Viyana Havalimanı’ndan şehir merkezine nasıl gideceğinize gelirsek, en uygun seçenek tren olarak görünmekte. Gelen yolcu kapısından çıkıp sağa dönerek 20 metre yürüdüğünüzde sağınızda tren bileti satan otomatlar ve bilet gişelerini göreceksiniz.
Havalimanından şehir merkezine birden fazla tren gitmekte, ucuzdan pahalıya doğru bir sıralama yaparsak;
-S-Bahn’ın S7 treni (S7 Banliyö Hattı) ile havalimanından Vienna Main Station (Wien Mitte)’a yaklaşık 25 dakikada varıyor. Tren bileti yetişkinler için 4.50, 6-14 yaş arası çocuklar için ise 2.30 euro.
Havalimanından Şehir Merkezine; sabah 04.49’dan gece yarısı 1.19’a kadar her 30 dakikada bir.
Şehir Merkezi’nden Havalimanı’na; sabah 04.19’dan gece yarısı 12.49’a kadar her 30 dakikada bir.
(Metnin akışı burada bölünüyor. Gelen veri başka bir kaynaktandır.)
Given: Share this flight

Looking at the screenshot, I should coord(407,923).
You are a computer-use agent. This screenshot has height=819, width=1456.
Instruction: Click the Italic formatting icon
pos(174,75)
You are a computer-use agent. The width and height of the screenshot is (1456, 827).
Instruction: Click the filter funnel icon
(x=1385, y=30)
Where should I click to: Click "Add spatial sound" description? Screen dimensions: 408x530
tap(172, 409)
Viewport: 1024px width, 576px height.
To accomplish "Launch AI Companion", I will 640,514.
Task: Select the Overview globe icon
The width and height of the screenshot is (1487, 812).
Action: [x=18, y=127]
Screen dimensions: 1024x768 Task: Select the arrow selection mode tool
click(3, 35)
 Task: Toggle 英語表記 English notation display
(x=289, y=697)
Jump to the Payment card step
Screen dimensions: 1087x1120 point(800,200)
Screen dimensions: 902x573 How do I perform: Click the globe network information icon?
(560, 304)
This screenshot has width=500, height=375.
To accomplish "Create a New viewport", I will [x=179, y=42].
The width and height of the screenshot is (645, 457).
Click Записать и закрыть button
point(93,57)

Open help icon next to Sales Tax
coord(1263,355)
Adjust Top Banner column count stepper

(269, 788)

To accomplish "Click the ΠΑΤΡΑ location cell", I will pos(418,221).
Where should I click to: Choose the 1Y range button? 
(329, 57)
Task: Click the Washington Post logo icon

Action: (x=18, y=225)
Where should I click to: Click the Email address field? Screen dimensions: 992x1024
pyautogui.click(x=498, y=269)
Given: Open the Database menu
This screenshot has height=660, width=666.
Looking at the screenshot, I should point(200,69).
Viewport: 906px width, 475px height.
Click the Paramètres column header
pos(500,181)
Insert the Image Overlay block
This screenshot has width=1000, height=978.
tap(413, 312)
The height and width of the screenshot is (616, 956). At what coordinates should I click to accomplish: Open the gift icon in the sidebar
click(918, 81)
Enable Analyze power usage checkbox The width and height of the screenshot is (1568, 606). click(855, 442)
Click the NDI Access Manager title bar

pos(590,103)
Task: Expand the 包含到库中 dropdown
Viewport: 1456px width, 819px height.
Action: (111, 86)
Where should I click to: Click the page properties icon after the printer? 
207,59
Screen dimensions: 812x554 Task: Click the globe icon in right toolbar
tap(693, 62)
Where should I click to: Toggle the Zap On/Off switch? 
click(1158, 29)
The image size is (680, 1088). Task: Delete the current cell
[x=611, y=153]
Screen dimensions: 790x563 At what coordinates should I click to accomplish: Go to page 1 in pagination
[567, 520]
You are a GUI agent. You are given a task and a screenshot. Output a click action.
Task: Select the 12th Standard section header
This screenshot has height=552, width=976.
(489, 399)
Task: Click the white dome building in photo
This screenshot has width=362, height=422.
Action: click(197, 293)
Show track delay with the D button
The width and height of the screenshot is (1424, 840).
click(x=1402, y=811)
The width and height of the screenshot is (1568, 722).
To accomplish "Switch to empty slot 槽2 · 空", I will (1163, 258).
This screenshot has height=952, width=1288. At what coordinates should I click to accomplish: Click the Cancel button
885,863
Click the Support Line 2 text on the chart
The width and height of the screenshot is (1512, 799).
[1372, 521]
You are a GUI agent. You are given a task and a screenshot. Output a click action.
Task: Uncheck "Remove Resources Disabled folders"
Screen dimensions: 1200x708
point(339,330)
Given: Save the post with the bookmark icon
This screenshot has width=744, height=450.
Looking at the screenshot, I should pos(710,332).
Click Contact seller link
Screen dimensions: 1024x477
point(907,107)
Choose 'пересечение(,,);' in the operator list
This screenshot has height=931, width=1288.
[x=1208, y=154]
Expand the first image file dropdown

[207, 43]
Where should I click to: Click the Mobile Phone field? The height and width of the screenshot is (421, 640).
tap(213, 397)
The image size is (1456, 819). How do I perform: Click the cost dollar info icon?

-Railjet ise ekspres sefer olarak çalışıp , Vienna Main Station (Wien Mitte)’a yaklaşık 15 dakikada varıyor.Tren bileti yetişkinler için 4.50, 6-14 yaş arası çocuklar için ise 2.30 euro.
Havalimanından Şehir Merkezine; sabah 06.33’den gece yarısı 00.02’ye kadar her 30 dakikada bir.
Şehir Merkezi’nden Havalimanı’na; sabah 05.42’den akşam 10.42’ye kadar her 30 dakikada bir.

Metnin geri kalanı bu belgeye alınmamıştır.